液晶界面への表面処理

液晶を封入したガラス容器の中で、液晶分子を並べるために、どんなことをすればよいのか?
最も初めに液晶分子を並べる手法が発見された時には、ガラス基板を擦り合わせるという手段が用いられたそうです。
今日では、そのような事はせず、ガラス基板に塗布された配向膜(主にポリイミド)に対して表面処理を行います。
細かい事を言えば、いろんな表面処理の方法があるのですが、メジャーな以下の2つについて説明します。
・ラビング処理
・光配向処理

ラビング処理

歴史が長く、研究室で容易に行うことができる表面処理としてラビング処理があります。
ラビングというのは、”Rub”=「擦る」という英語の動名詞形”Rubbing”から来ています。

私が学生だった頃、「Rubbing love love ~♪」と歌っていた同期がおり、
研究を進める上で、ラビング処理での”Rub”を”Love”するのは非常に関心するべきことだったのですが、
ラビング法の語源が「Loving」だと勘違いしてないようにと心配したものです。(まぁ、大丈夫でしょうけど。)

さて、本題に戻りましょう。
ラビング法では、ラビング布と呼ばれるロール状の布で、配向膜を擦ります。



イメージとしては、ラビング布で配向膜を擦ることによって、配向膜に溝ができ、
その溝に沿うように、界面に存在する液晶分子が並びます。
界面より内側(バルク)の液晶分子は、この界面の液晶分子に引きずられて配向していきます。
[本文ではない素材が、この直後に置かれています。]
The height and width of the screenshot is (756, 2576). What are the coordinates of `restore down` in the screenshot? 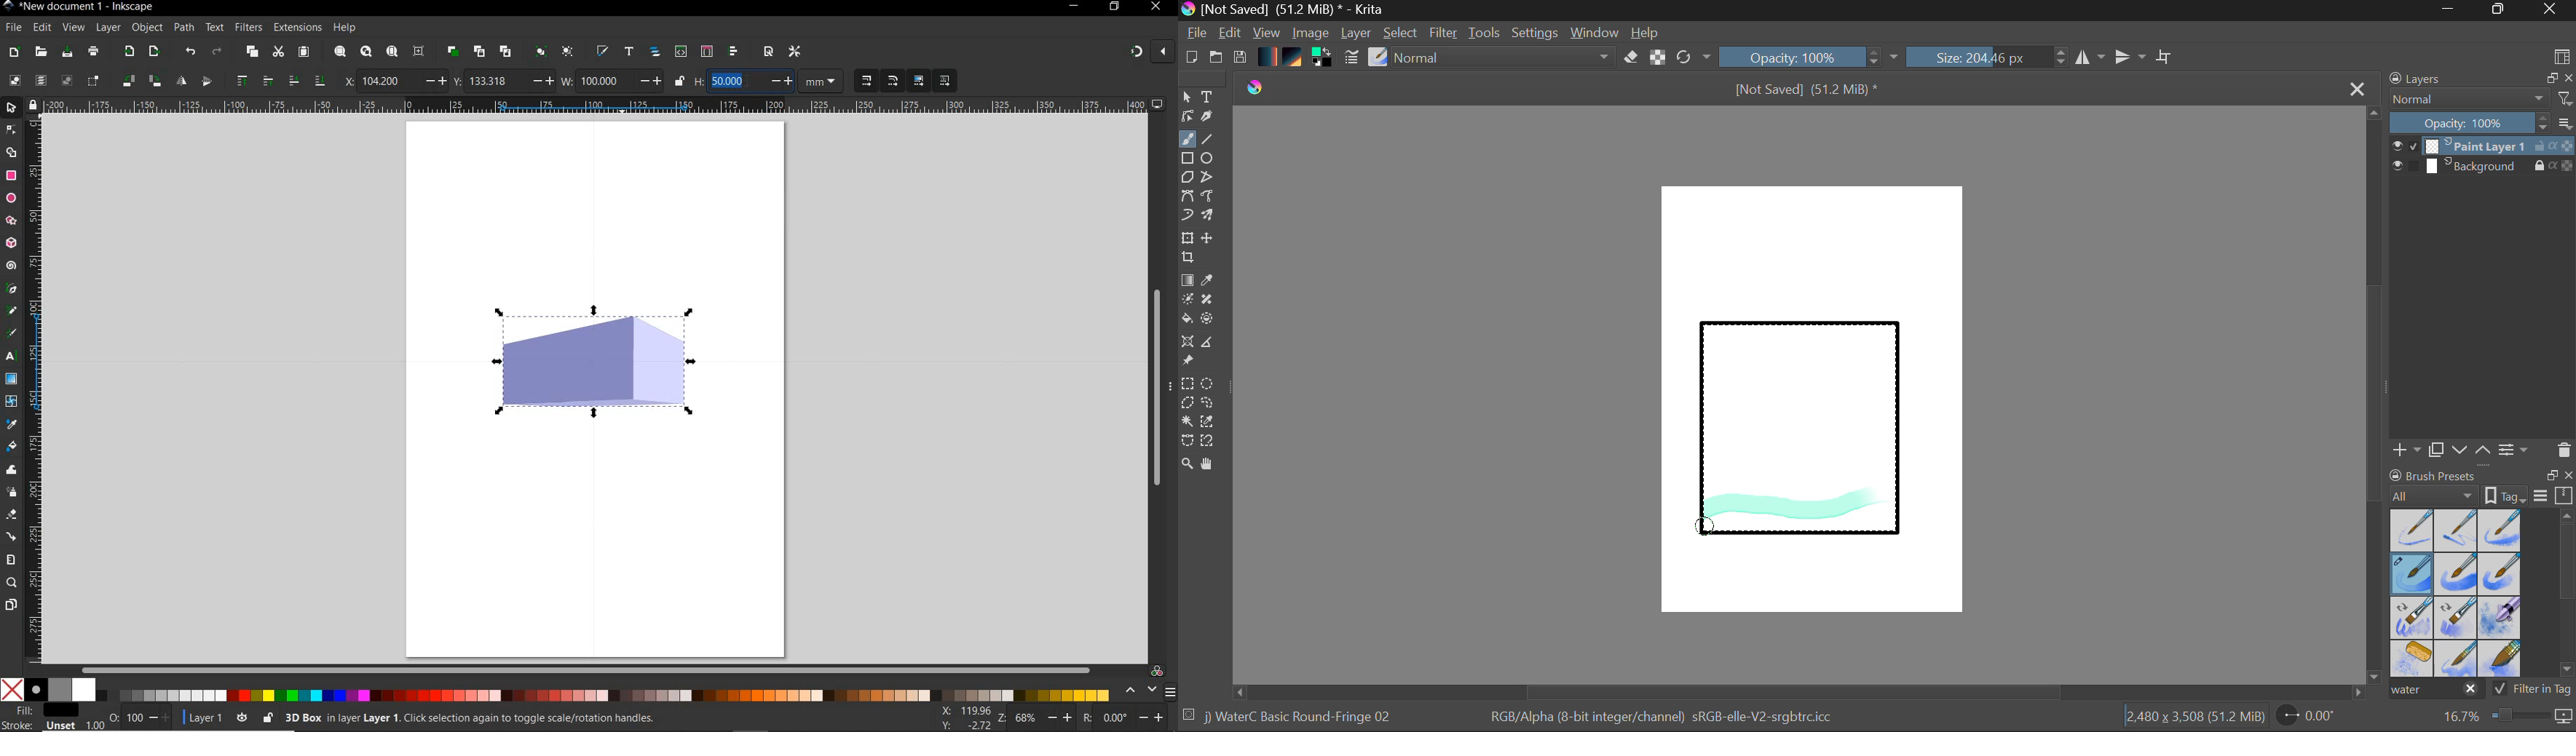 It's located at (1115, 7).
ただ、実際には、ラビングによって、溝が出来るだけでありません。
ラビング布によって、配向膜(高分子)が引き伸ばされますので、
その高分子の引き伸ばされた方向に沿って、配向膜の主鎖や側鎖が並びます。
すると、物理的にも高分子鎖が並ぶことや、高分子にも電気的な異方性が生じると考えられるため、
それらに沿って、液晶分子が並ぶことになります。


  

光配向処理

次に光配向処理について説明します。
光配向は文字通り、光を照射して配向させる手法です。
光とは言っても、通常使われるのは偏光したUV光です。
光配向には大きくわけて3つの方式があります。
・光異性化方式
・光分解方式
・光架橋方式

光異性化方式

光異性化方式では、UV光を当てることによって、Cis-Trans異性化を引き起こし、
分子構造を変えることによって異方性を発現させ、分子を配向させる方式です。

光分解方式

光分解方式では、UV光を当てることによって、高分子鎖を切り、異方性を発現させる方式です。
UV光の偏光方向の鎖が切れ、残った鎖の部分で、液晶分子が並ぶようなイメージです。

光架橋方式

光架橋方式では、光分解方式とは全く正反対で、UV光によって高分子を架橋させ、異方性を発現させます。
UV光の偏光方向に架橋構造ができるようなイメージです。